Malik Diallo, a delivery driver from Sarcelles, in the northern suburbs of Paris, decided to take action after he saw a woman and a young child lying in the street.
He and a group of friends cooked 150 plates of hot food. They made Tchep – a West African rice dish – and prepared sandwiches.
Laden with food and drinks, they headed towards the Stalingrad area and handed out their offerings to those sleeping rough.
“None of us had done this before: we had no idea how this would happen,” Mr Diallo told French weekly, L’Express.
“This experience has touched us all, it’s very moving,” he added.
They posted a ten-minute video of the event on Facebook and challenged another neighbourhood, Sablons, to feed the migrants in the same way. The clip attracted more than 70,000 views and was shared hundreds of times.
"This will show what [our] neighbourhoods are really like – and the image is very different from what people usually see, which is all about drugs and violence," Mr Diallo said.
One resident in Sablons, which took up the challenge, told French daily, Le Parisien: "Here, we know the value of solidarity. Our parents were migrants. We all experienced the misery.”

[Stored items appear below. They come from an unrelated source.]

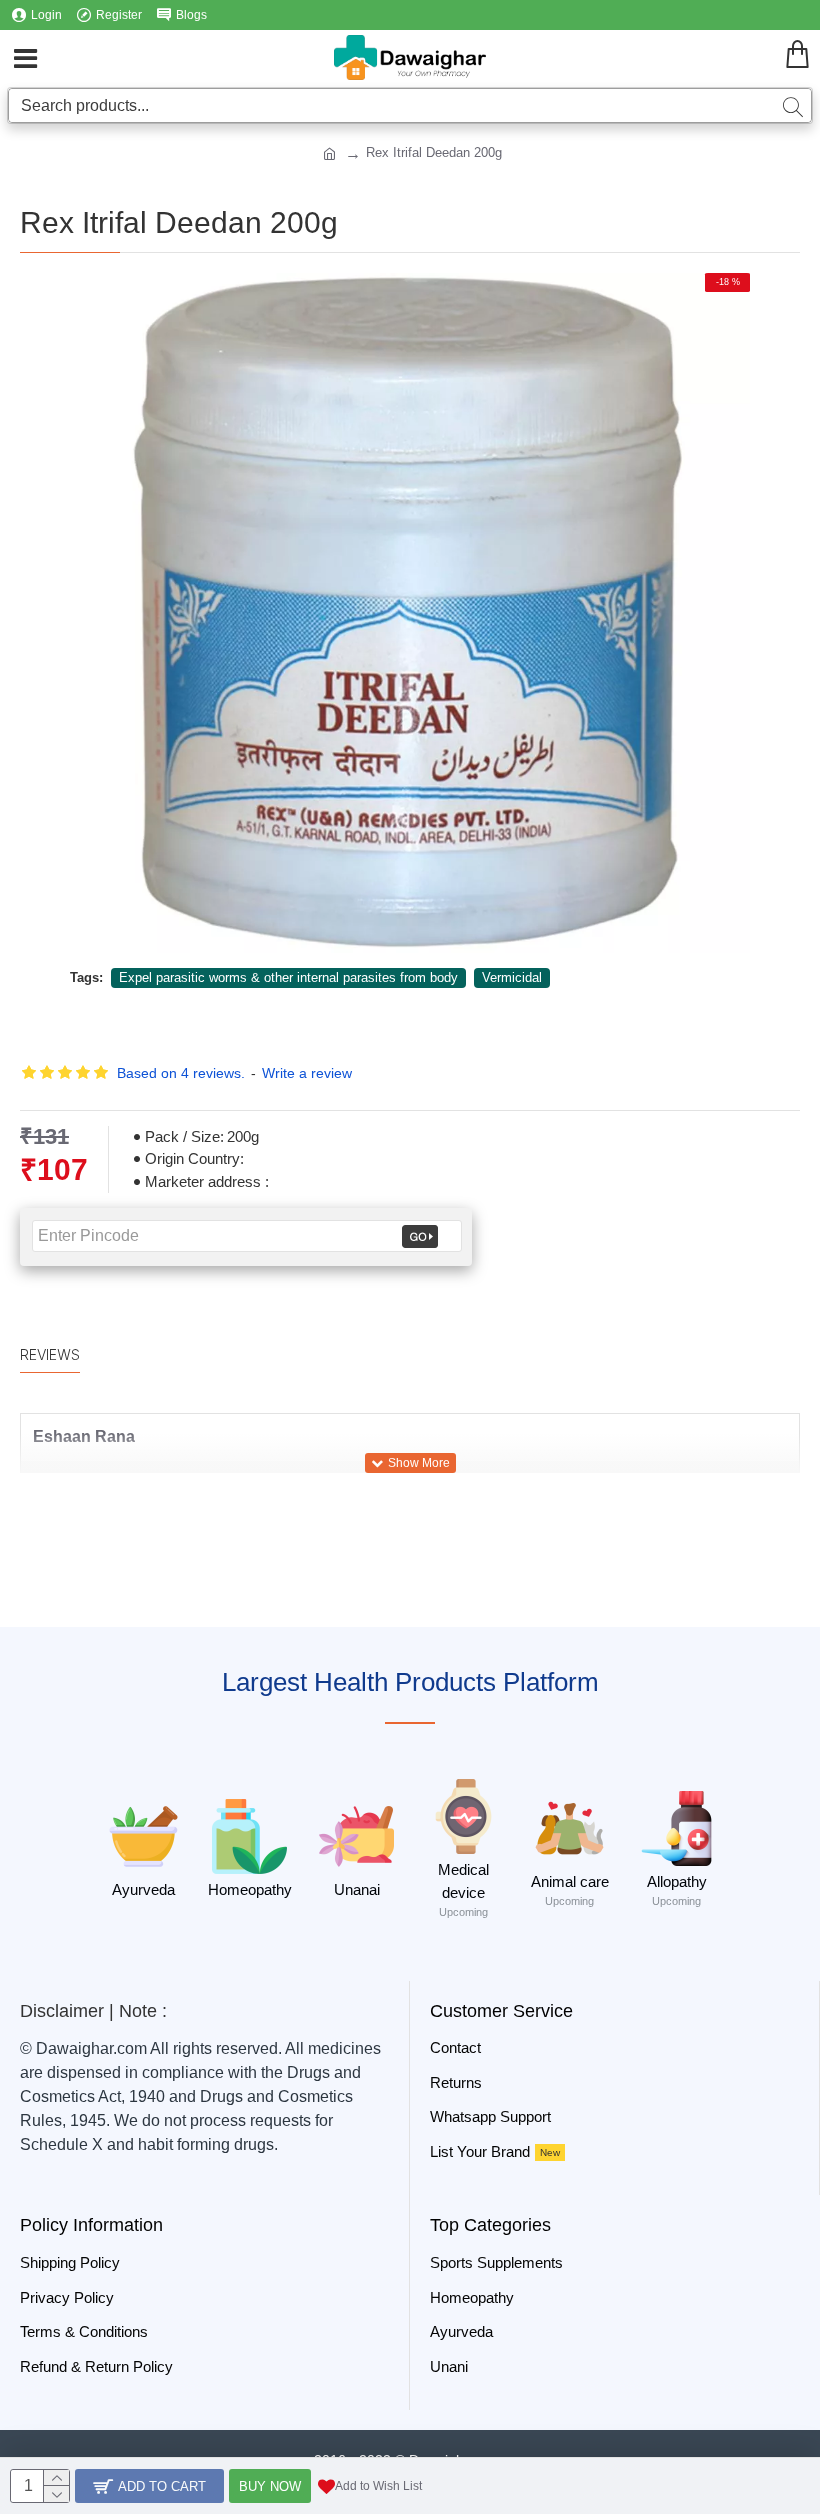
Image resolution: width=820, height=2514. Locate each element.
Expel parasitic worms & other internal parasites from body (288, 977)
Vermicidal (512, 977)
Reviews (50, 1354)
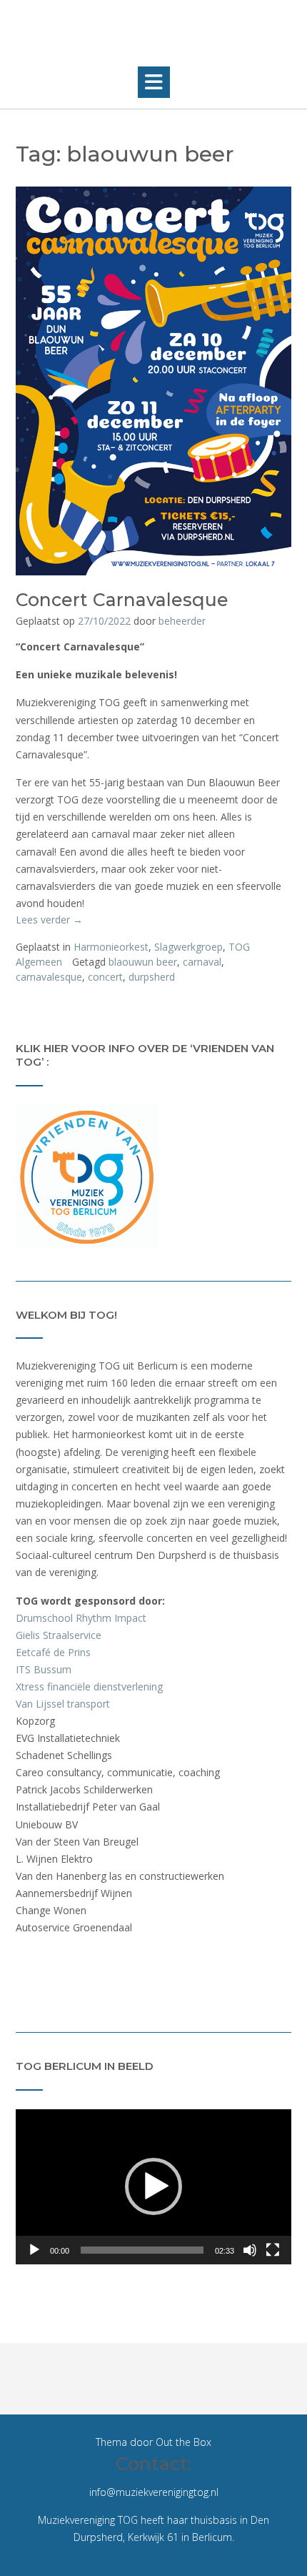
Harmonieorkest (111, 946)
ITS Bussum (43, 1669)
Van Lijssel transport (63, 1703)
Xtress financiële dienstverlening (89, 1686)
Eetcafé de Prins (53, 1652)
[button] (154, 82)
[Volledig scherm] (273, 2250)
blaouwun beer (143, 962)
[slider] (142, 2250)
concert (105, 977)
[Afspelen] (34, 2250)
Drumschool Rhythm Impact (81, 1618)
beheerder (182, 621)
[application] (153, 2186)
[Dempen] (250, 2250)
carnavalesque (49, 977)
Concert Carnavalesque (122, 599)
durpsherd (152, 977)
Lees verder (49, 919)
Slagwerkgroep (188, 946)
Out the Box (183, 2442)
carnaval (202, 962)
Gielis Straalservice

Paris' makeshift camps, which are home to more than a thousand people, are routinely subject to evictions – "a few hundred" people at a time.
In 2015, nearly 80,000 people applied for asylum in France, with many living in the Calais camp.
France has called on the UK to take responsibility for those living in the Jungle, many of whom have family ties to the UK.
Yet the UK asylum process has proved lengthy. One refugee charity has launched legal proceedings against the Home Office for failing to accept unaccompanied minors.